# Merion Threesome Opportunity



## cww (Apr 30, 2014)

I wanted to inform all of you that there is an opportunity to play a threesome (foursome with the member) at Merion's East course. It includes lunch and drinks with one round. I'm not allowed to post a link but if you search the Bidding For Good website using "merion" you should find it. The auction cause is a school in New York. Thanks.


----------



## Spike (Apr 4, 2014)

Thanks for the info,if possible pm me the link.


----------



## cww (Apr 30, 2014)

Hi Spike,

I tried to pm you but wasn't alllowed since I don't have 15 posts. I'm not even allowed to put my email in this post because of the same reason. If you go to Bidding for Good and search for "Downtown Little School" you will find the auction. The auction closes May 5, 2014. Sorry I couldn't give you more direct information.


----------



## 373 (Jun 9, 2006)

Hi CWW, Welcome to the forum. The limits were put on new members, requiring a few posts before certain things could be done. It helps keep the bots from spamming us and even drives away a lot of the humans who were spamming us with links to things like tv shows and movie downloads. Along with other techniques we've employed in recent times, the spam has pretty much stopped and the forum becomes a nicer place to hang around for the rest of us who really want to talk about golf without a bunch of junk in the way.
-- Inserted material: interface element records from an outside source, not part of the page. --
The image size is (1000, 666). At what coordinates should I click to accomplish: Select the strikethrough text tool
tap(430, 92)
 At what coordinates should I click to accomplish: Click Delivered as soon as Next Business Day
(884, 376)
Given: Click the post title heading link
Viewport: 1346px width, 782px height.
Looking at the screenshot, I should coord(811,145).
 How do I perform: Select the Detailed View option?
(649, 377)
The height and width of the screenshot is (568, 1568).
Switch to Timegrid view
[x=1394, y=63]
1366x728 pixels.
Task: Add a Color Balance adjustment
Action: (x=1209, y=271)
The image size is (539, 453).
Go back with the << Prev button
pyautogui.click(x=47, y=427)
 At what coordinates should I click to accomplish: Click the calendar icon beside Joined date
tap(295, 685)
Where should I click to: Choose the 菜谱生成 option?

What it comes down to is, the good suffer mildly for the bad, but people truly interested in golf will hang on. A spammer has better things to do.

Again, welcome to the forum. I hope you'll enjoy your time here.


----------



## Ernie Dimeo (Nov 16, 2013)

yes there are many security issues and i think these kind of rules must be placed, in order to make the forum more interactive and less spamming.


----------